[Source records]
-- START --

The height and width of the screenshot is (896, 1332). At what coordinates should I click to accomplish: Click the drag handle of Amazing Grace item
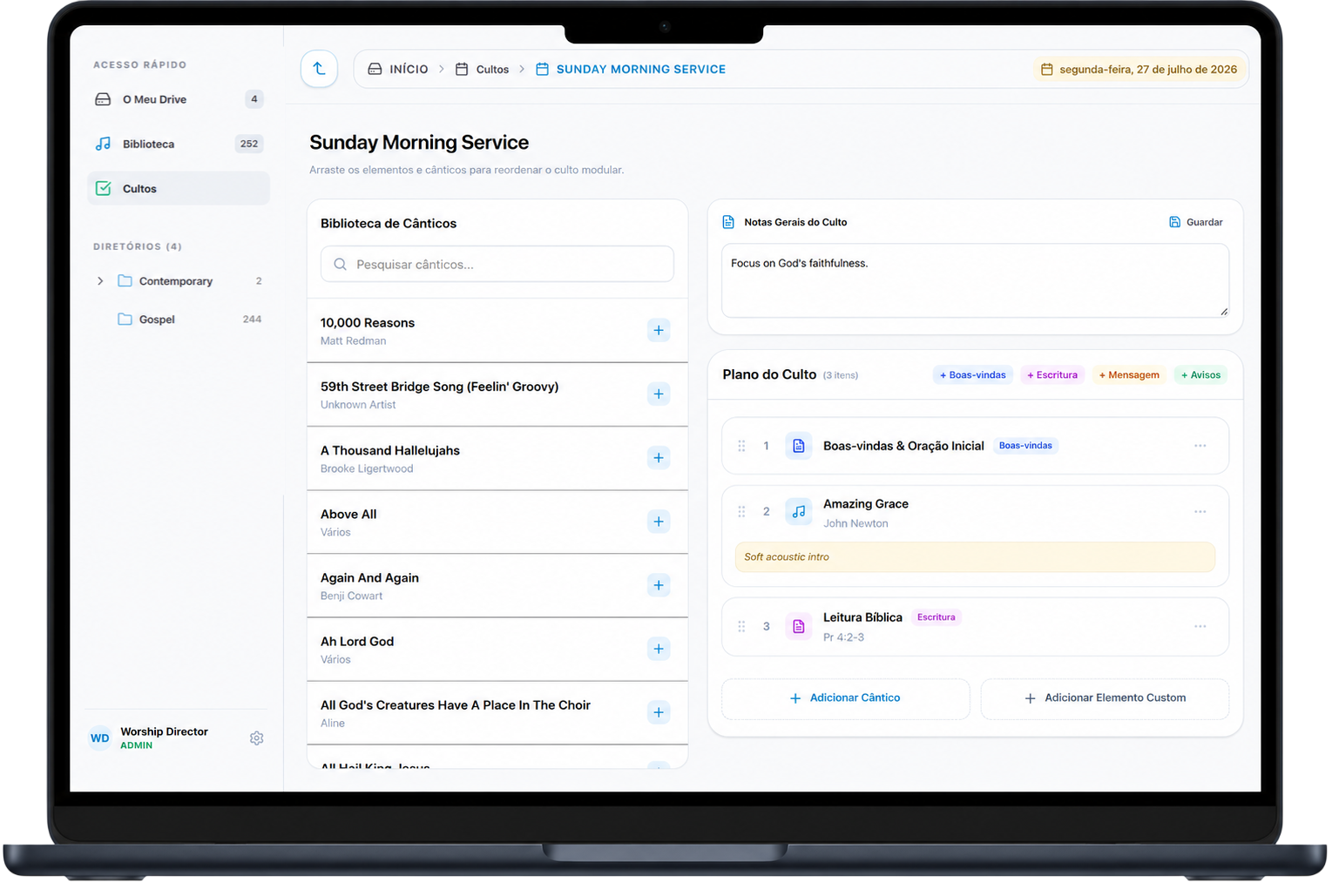pyautogui.click(x=741, y=512)
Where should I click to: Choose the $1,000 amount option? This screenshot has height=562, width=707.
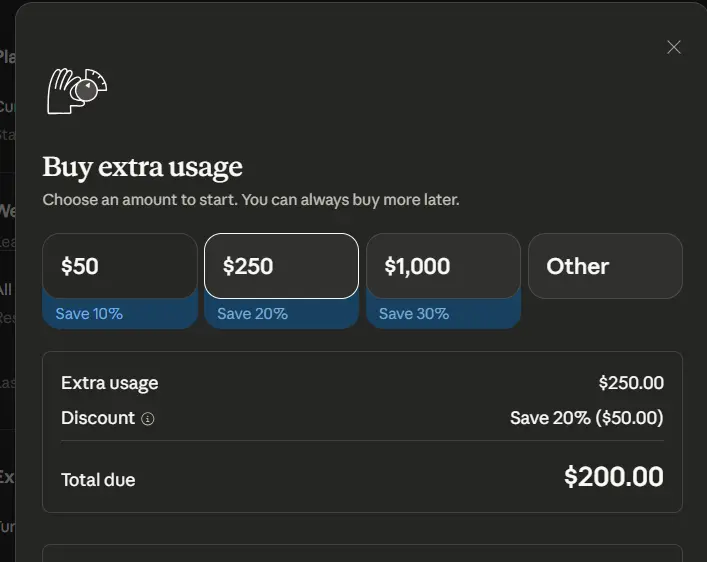tap(443, 266)
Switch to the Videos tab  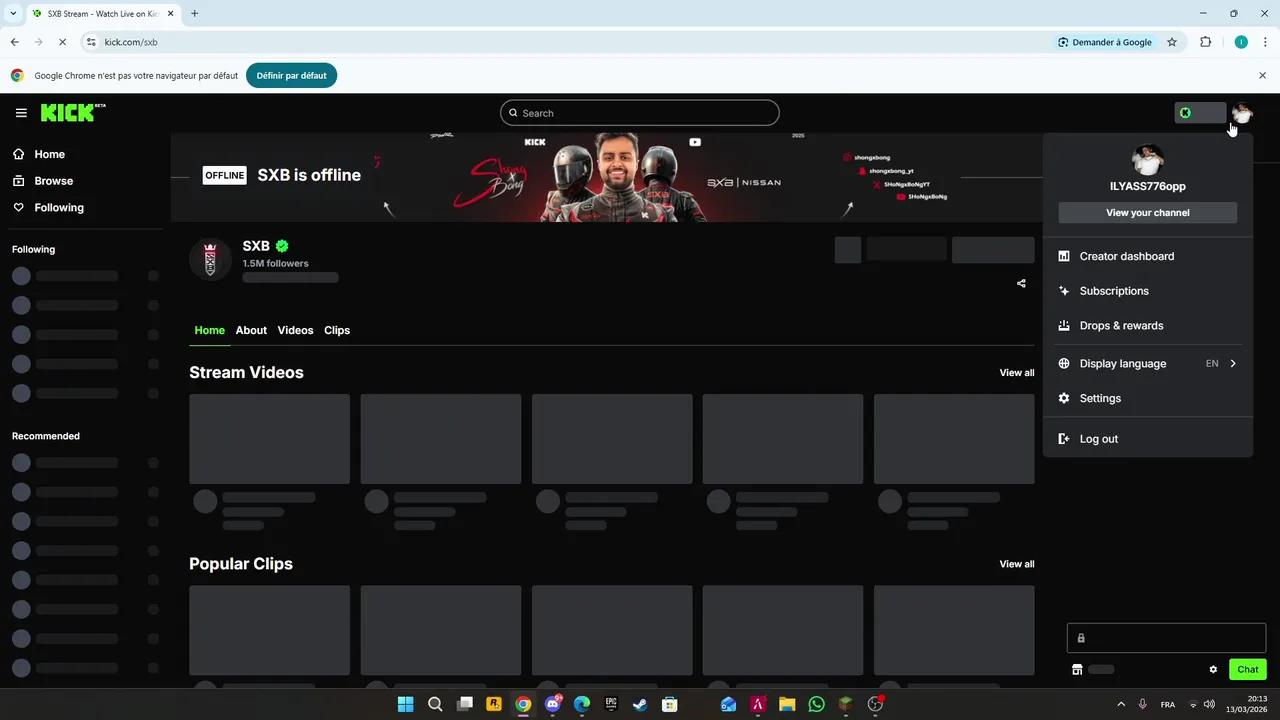click(295, 330)
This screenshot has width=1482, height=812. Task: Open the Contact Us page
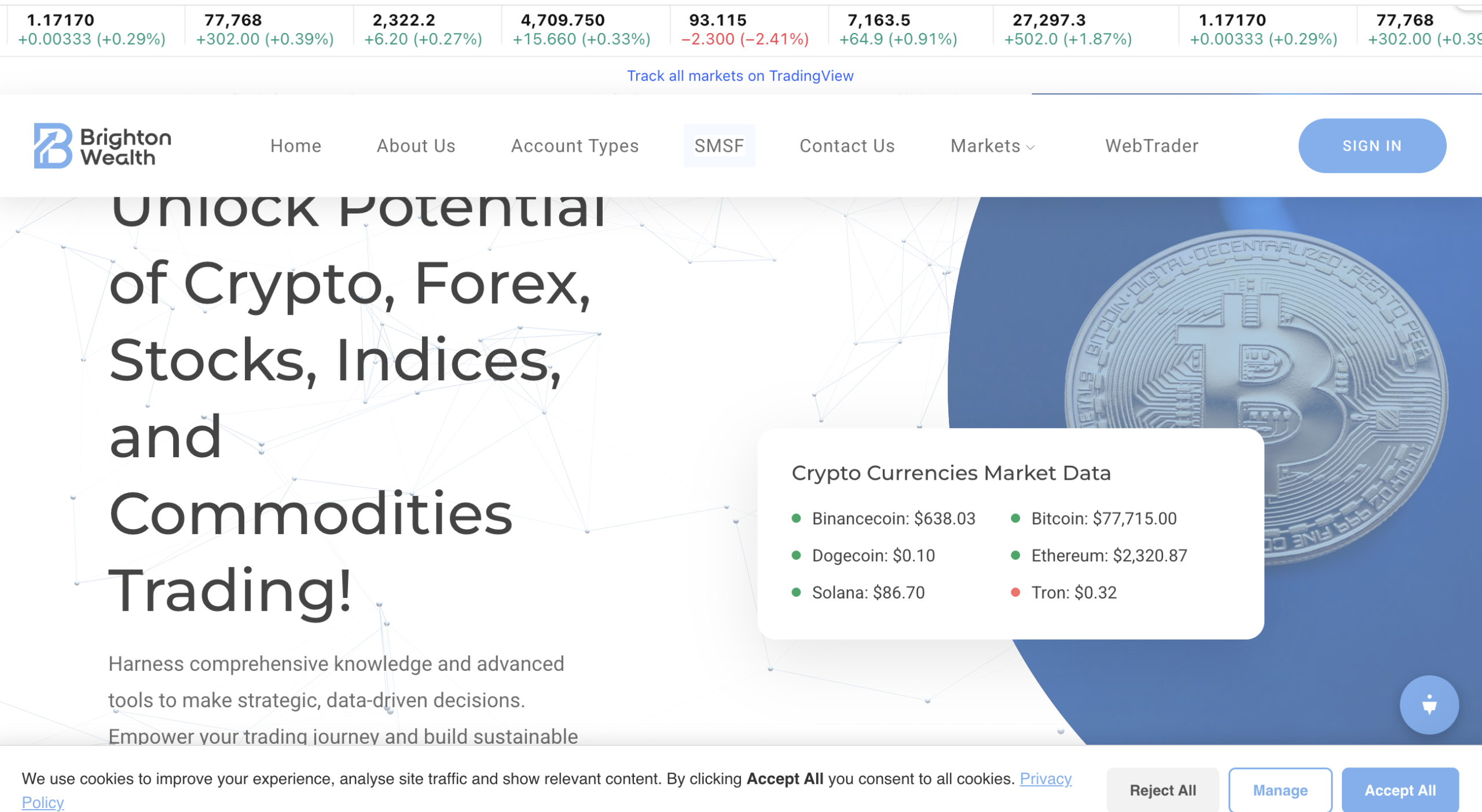[x=846, y=146]
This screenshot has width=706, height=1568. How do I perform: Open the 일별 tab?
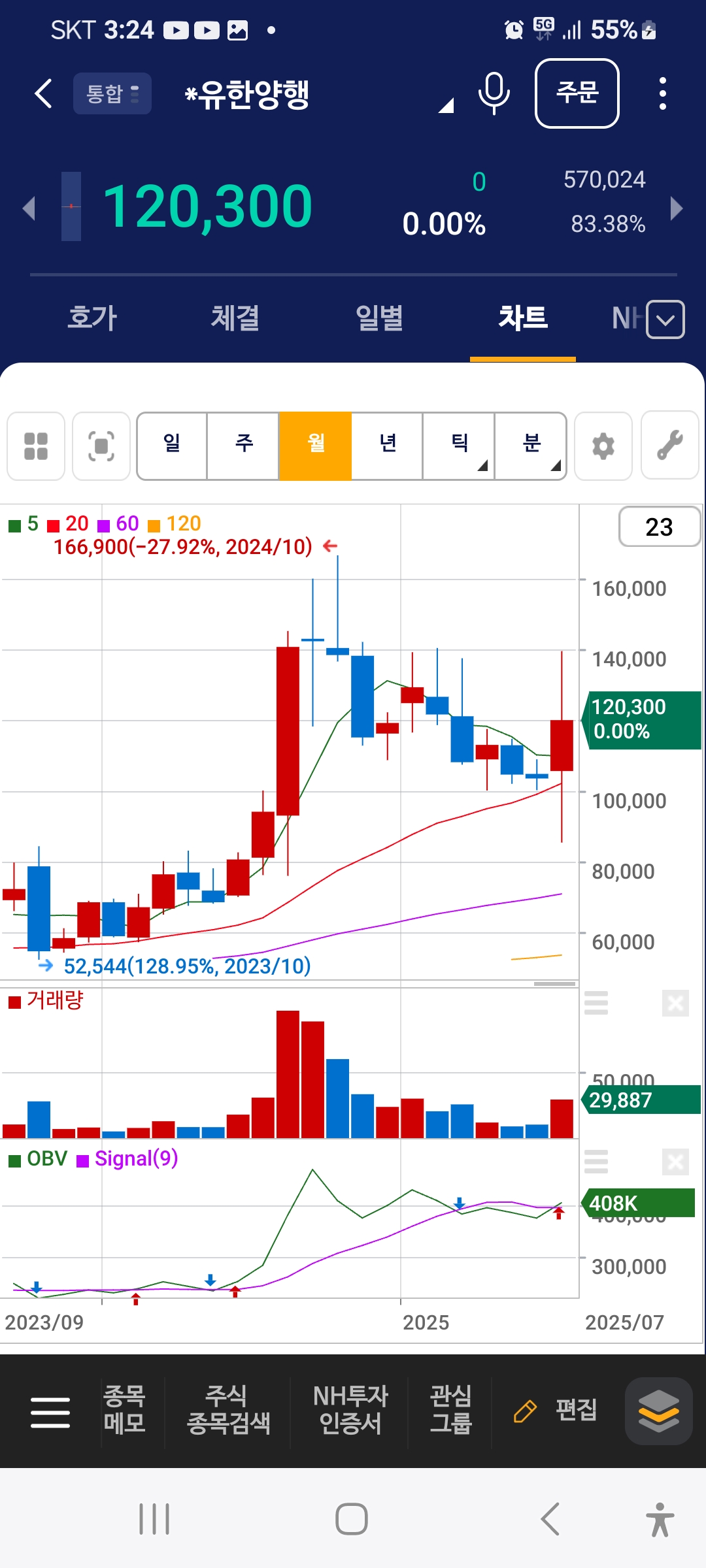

-- END --

Problem description. Copy out the records from the line containing "This screenshot has width=1482, height=812." through the end of the records, both ends included, leaving out the pictures.

Complete answer.
This screenshot has width=1482, height=812. Task: Open the Contact Us page
[x=846, y=146]
This screenshot has width=706, height=1568. How do I perform: Open the 일별 tab?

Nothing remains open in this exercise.